Language of document : ECLI:EU:C:2005:255

ARREST VAN HET HOF (Eerste kamer)

28 april 2005 (*)

„Executieverdrag – Voorlopige of bewarende maatregelen – Getuigenverhoor”

In zaak C-104/03,

betreffende een verzoek om een prejudiciële beslissing krachtens het protocol van 3 juni 1971 betreffende de uitlegging door het Hof van Justitie van het Verdrag van 27 september 1968 betreffende de rechterlijke bevoegdheid en de tenuitvoerlegging van beslissingen in burgerlijke en handelszaken, ingediend door het Gerechtshof te Amsterdam bij beschikking van 12 december 2002, ingekomen bij het Hof op 6 maart 2003, in de procedure

St. Paul Dairy Industries NV

tegen

Unibel Exser BVBA,

wijst

HET HOF VAN JUSTITIE (Eerste kamer),

samengesteld als volgt: P. Jann (rapporteur), kamerpresident, N. Colneric, J. N. Cunha Rodrigues, M. Ilešič en E. Levits, rechters,

advocaat-generaal: D. Ruiz-Jarabo Colomer,

griffier: M.-F. Contet, hoofdadministrateur,

gezien de stukken en na de terechtzitting op 14 juli 2004,

gelet op de schriftelijke opmerkingen ingediend door:

–       St. Paul Dairy Industries NV, vertegenwoordigd door R. M. A. Lensen, advocaat,

–       Unibel Exser BVBA, vertegenwoordigd door I. P. de Groot, advocaat,

–       de Duitse regering, vertegenwoordigd door R. Wagner als gemachtigde,

–       de regering van het Verenigd Koninkrijk, vertegenwoordigd door K. Manji als gemachtigde, bijgestaan door T. Ward, barrister,

–       de Commissie van de Europese Gemeenschappen, vertegenwoordigd door E. Manhaeve en A.‑M. Rouchaud‑Joët als gemachtigden,

gehoord de conclusie van de advocaat-generaal ter terechtzitting van 9 september 2004,

het navolgende

Arrest

1       Het verzoek om een prejudiciële beslissing betreft de uitlegging van artikel 24 van het Verdrag van 27 september 1968 betreffende de rechterlijke bevoegdheid en de tenuitvoerlegging van beslissingen in burgerlijke en handelszaken (PB 1972, L 299, blz. 32), zoals gewijzigd bij het Verdrag van 9 oktober 1978 inzake de toetreding van het Koninkrijk Denemarken, Ierland en het Verenigd Koninkrijk van Groot-Brittannië en Noord-Ierland (PB L 304, blz. 1, en – gewijzigde tekst – blz. 77), bij het Verdrag van 25 oktober 1982 betreffende de toetreding van de Helleense Republiek (PB L 388, blz. 1), bij het Verdrag van 26 mei 1989 inzake de toetreding van het Koninkrijk Spanje en de Portugese Republiek (PB L 285, blz. 1) en bij het Verdrag van 29 november 1996 betreffende de toetreding van de Republiek Oostenrijk, de Republiek Finland en het Koninkrijk Zweden (PB 1997, C 15, blz. 1; hierna: „Executieverdrag”).
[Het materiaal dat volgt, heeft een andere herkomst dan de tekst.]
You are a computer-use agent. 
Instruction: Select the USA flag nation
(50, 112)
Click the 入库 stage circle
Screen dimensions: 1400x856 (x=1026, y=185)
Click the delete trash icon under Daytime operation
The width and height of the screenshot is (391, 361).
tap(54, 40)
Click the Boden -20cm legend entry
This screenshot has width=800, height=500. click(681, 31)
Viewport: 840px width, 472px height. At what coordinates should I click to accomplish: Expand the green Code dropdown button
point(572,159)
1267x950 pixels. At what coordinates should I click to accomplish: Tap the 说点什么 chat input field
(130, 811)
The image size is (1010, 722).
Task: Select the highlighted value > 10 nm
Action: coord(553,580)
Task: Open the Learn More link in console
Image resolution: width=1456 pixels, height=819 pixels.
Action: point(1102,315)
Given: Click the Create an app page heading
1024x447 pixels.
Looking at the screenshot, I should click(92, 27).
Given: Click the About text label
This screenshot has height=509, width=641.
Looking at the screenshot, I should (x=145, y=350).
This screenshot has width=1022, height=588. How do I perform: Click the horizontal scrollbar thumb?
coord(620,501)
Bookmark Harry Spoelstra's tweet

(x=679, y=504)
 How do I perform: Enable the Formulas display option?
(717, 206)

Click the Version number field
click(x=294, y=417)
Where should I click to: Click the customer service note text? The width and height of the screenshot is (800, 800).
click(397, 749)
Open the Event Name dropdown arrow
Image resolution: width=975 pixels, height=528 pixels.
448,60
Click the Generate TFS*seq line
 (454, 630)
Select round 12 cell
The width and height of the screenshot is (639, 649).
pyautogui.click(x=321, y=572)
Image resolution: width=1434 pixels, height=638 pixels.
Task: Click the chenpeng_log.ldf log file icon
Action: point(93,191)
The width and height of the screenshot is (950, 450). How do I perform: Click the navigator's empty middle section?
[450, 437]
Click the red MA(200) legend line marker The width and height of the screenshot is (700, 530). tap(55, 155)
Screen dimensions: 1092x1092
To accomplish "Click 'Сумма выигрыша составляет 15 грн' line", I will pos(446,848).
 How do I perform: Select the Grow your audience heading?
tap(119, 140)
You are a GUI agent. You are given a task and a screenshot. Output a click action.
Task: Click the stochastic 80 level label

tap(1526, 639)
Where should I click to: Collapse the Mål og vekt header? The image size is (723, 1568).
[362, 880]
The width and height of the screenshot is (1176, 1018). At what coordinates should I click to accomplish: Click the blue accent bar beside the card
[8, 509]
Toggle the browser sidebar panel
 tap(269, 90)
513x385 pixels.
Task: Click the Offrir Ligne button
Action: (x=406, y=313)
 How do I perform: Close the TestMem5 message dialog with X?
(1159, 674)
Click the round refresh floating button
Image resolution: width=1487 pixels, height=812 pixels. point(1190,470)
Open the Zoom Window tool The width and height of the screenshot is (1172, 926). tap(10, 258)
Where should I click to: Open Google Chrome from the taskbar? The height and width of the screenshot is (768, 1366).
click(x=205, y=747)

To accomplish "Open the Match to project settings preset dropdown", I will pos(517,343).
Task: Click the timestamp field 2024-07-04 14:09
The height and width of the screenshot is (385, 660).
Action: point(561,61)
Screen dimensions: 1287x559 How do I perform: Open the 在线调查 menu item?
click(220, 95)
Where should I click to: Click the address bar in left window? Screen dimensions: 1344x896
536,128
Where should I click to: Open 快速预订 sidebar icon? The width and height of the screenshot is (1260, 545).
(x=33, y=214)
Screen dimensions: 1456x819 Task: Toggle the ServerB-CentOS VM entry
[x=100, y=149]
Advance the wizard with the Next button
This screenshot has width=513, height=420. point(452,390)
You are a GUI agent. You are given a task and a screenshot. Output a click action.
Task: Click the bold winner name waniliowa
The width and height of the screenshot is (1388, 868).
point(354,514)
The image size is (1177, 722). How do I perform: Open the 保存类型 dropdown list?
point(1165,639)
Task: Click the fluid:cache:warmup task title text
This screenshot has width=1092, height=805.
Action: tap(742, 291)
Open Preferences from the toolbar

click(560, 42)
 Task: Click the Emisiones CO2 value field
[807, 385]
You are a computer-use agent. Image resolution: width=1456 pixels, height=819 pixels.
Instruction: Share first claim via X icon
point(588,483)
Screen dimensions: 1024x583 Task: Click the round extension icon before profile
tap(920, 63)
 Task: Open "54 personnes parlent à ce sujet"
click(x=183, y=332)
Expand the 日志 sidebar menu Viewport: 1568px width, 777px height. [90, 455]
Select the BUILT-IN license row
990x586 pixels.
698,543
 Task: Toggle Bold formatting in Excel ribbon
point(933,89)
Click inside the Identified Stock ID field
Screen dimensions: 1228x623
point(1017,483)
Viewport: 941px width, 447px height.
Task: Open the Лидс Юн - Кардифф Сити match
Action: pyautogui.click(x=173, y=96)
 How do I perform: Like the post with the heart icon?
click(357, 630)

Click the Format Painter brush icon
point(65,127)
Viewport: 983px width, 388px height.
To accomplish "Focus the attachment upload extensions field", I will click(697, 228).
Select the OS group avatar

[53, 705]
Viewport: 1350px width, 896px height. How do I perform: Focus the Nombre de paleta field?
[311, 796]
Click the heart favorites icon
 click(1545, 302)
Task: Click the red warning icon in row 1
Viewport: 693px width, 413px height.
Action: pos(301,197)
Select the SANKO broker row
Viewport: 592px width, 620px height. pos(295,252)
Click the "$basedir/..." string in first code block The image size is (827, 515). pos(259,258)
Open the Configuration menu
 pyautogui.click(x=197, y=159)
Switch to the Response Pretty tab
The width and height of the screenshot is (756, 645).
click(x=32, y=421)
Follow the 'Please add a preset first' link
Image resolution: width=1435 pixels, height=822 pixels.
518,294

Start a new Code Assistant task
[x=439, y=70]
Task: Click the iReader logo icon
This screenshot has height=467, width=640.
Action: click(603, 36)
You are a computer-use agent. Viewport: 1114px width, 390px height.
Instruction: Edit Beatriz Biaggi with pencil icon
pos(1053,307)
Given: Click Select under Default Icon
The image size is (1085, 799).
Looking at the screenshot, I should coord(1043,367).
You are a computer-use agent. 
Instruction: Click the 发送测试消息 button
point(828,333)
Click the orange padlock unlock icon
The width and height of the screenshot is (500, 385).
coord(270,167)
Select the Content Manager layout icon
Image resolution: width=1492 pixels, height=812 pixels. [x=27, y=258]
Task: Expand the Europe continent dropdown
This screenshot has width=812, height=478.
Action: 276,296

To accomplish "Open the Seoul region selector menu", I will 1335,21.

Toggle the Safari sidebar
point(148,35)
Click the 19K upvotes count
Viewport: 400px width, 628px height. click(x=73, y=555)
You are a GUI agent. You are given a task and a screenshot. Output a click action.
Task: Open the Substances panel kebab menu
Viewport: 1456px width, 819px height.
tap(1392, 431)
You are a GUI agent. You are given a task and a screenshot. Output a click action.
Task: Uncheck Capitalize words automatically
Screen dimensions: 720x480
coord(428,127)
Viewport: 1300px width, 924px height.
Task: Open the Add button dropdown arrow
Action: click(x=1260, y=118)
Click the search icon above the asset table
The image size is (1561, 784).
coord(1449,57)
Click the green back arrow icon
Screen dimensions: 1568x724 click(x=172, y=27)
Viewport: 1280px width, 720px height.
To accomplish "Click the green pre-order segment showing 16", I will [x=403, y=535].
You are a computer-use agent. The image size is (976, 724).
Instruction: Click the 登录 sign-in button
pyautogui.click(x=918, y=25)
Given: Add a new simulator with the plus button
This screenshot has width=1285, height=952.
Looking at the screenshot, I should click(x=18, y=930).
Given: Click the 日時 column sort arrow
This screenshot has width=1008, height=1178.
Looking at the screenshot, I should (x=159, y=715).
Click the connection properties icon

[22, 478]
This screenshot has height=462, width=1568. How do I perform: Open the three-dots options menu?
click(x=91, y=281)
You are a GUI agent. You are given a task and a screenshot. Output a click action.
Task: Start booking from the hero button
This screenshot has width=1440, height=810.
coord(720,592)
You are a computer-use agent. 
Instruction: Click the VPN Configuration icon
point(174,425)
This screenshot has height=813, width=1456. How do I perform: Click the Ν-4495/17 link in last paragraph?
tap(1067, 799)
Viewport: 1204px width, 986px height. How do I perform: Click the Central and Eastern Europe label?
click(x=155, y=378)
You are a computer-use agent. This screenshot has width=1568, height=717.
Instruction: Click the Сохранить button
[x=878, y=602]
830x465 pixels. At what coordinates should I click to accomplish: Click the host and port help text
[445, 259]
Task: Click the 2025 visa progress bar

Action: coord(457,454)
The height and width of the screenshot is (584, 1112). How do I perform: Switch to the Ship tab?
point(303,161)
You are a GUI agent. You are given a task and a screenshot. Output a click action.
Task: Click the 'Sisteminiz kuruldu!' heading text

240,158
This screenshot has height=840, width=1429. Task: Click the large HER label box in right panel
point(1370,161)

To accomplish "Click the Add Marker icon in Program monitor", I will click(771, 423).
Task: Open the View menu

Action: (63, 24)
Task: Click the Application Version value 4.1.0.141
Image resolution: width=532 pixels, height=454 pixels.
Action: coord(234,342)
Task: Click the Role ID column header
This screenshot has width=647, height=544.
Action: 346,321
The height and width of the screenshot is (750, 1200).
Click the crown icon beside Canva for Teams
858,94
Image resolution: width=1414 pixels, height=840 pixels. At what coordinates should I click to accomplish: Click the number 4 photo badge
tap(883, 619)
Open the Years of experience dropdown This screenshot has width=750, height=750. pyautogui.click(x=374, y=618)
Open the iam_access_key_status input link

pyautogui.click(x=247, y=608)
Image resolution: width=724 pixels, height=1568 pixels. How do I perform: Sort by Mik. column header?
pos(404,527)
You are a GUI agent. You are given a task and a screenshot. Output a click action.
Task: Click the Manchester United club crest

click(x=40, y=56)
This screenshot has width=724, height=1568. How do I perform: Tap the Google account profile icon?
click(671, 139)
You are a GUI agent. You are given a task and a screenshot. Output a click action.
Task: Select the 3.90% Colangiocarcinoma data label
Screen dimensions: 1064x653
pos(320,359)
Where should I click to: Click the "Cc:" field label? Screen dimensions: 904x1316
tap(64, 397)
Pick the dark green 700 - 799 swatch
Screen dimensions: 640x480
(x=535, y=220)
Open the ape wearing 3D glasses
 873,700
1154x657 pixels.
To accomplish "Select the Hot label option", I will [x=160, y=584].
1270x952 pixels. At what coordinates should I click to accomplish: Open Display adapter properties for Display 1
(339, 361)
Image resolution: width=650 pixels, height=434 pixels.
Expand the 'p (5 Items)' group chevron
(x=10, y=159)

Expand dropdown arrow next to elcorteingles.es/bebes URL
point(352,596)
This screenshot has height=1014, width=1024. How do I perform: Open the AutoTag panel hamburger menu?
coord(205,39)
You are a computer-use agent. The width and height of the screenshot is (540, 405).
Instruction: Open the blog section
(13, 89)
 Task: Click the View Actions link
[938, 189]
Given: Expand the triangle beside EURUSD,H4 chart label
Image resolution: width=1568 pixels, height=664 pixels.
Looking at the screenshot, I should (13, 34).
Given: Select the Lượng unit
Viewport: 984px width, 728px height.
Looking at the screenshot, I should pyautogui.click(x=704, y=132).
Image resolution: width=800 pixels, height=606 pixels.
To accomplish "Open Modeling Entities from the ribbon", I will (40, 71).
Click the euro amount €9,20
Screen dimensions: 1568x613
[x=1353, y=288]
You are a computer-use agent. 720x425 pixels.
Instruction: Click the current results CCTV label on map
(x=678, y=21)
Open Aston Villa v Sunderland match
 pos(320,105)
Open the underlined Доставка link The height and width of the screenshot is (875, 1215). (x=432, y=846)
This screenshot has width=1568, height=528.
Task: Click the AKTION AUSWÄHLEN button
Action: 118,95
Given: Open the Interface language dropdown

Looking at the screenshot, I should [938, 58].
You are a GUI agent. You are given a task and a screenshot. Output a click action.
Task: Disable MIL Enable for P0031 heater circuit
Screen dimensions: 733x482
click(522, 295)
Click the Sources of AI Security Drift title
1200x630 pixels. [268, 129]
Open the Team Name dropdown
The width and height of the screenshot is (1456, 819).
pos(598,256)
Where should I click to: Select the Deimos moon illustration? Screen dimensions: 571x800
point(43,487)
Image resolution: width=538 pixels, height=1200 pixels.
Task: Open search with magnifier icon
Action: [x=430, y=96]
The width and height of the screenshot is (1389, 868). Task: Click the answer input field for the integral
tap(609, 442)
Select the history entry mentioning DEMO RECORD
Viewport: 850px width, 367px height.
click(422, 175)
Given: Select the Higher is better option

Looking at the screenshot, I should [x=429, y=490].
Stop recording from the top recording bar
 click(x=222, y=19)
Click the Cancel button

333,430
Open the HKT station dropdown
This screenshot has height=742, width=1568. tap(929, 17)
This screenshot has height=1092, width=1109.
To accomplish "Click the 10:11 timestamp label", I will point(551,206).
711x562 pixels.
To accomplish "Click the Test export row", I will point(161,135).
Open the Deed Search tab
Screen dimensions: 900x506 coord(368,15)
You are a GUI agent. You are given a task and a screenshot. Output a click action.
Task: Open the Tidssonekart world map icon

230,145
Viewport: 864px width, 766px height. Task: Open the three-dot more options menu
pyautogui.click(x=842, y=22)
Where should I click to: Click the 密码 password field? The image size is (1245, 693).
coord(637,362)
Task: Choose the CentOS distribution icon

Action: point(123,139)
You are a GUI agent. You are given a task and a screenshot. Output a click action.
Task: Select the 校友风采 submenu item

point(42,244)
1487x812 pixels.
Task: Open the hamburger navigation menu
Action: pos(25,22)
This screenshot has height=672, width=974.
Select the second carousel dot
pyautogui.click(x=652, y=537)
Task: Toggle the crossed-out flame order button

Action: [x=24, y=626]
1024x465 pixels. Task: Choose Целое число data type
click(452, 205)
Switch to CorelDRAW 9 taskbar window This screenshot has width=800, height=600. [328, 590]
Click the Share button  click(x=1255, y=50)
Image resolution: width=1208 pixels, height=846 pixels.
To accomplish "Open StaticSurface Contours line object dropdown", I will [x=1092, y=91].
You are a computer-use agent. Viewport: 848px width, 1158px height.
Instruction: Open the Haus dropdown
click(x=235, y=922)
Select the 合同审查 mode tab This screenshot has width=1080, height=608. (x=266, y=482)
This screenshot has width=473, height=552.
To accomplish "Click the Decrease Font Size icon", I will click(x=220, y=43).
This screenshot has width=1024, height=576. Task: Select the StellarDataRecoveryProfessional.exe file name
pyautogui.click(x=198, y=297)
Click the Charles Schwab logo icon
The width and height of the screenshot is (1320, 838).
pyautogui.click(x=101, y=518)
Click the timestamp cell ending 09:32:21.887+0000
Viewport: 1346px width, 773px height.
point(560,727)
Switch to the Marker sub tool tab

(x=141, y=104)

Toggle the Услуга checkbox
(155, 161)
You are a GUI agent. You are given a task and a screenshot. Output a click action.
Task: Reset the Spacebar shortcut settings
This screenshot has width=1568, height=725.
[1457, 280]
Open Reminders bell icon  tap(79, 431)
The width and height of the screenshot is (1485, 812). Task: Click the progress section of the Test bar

2       Dit verzoek is ingediend in het kader van een geding tussen St. Paul Dairy Industries NV (hierna: „St. Paul Dairy”) en Unibel Exser BVBA (hierna: „Unibel”), beide gevestigd in België, over het verhoor van een in Nederland wonende getuige.

 Toepasselijke bepalingen

 Het Executieverdrag

3       Artikel 24 Executieverdrag luidt als volgt:

„In de wetgeving van een verdragsluitende staat voorziene voorlopige of bewarende maatregelen kunnen bij de rechterlijke autoriteiten van die staat worden aangevraagd, zelfs indien een gerecht van een andere verdragsluitende staat krachtens dit verdrag bevoegd is van het bodemgeschil kennis te nemen.”

 Het nationale recht

4       Krachtens artikel 186, lid 1, van het Nederlandse Wetboek van Burgerlijke Rechtsvordering kan, in de gevallen waarin bij de wet het bewijs door getuigen is toegelaten, voordat een zaak aanhangig is, op verzoek van de belanghebbende een voorlopig getuigenverhoor worden bevolen.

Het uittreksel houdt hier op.